START DATASET ENTRIES

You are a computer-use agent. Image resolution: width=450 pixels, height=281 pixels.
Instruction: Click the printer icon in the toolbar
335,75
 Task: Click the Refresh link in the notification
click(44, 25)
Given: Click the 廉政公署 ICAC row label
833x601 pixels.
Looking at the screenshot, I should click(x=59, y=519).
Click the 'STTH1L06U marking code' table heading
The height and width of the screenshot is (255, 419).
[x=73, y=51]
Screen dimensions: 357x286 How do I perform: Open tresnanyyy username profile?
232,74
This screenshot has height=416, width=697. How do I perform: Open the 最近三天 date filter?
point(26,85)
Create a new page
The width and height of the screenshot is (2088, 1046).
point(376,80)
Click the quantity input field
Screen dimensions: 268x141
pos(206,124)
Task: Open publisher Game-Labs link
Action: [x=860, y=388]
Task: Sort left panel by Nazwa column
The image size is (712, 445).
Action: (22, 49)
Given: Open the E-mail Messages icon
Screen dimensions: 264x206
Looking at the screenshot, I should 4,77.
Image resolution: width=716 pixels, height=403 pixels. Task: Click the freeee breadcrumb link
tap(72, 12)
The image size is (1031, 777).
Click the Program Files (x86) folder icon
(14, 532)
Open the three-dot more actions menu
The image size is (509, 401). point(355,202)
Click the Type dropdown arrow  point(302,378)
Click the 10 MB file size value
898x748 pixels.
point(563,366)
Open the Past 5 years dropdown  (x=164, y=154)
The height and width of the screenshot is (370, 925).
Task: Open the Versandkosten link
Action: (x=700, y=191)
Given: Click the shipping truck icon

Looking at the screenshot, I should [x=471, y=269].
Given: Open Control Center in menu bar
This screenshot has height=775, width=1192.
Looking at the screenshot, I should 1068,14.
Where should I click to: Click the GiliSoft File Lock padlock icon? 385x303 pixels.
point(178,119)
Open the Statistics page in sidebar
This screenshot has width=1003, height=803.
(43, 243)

END DATASET ENTRIES

#### CHALLENGE
Copy out all the entries again, substituting "Prompt" for every "Given" and leaving everything else untouched.

#### SOLUTION FOR THIS PROBLEM
You are a computer-use agent. Image resolution: width=450 pixels, height=281 pixels.
Instruction: Click the printer icon in the toolbar
335,75
 Task: Click the Refresh link in the notification
click(44, 25)
Prompt: Click the 廉政公署 ICAC row label
833x601 pixels.
Looking at the screenshot, I should click(x=59, y=519).
Click the 'STTH1L06U marking code' table heading
The height and width of the screenshot is (255, 419).
[x=73, y=51]
Screen dimensions: 357x286 How do I perform: Open tresnanyyy username profile?
232,74
This screenshot has height=416, width=697. How do I perform: Open the 最近三天 date filter?
point(26,85)
Create a new page
The width and height of the screenshot is (2088, 1046).
point(376,80)
Click the quantity input field
Screen dimensions: 268x141
pos(206,124)
Task: Open publisher Game-Labs link
Action: [x=860, y=388]
Task: Sort left panel by Nazwa column
The image size is (712, 445).
Action: (22, 49)
Prompt: Open the E-mail Messages icon
Screen dimensions: 264x206
Looking at the screenshot, I should 4,77.
Image resolution: width=716 pixels, height=403 pixels. Task: Click the freeee breadcrumb link
tap(72, 12)
The image size is (1031, 777).
Click the Program Files (x86) folder icon
(14, 532)
Open the three-dot more actions menu
The image size is (509, 401). point(355,202)
Click the Type dropdown arrow  point(302,378)
Click the 10 MB file size value
898x748 pixels.
point(563,366)
Open the Past 5 years dropdown  (x=164, y=154)
The height and width of the screenshot is (370, 925).
Task: Open the Versandkosten link
Action: (x=700, y=191)
Prompt: Click the shipping truck icon

Looking at the screenshot, I should [x=471, y=269].
Prompt: Open Control Center in menu bar
This screenshot has height=775, width=1192.
Looking at the screenshot, I should 1068,14.
Where should I click to: Click the GiliSoft File Lock padlock icon? 385x303 pixels.
point(178,119)
Open the Statistics page in sidebar
This screenshot has width=1003, height=803.
(43, 243)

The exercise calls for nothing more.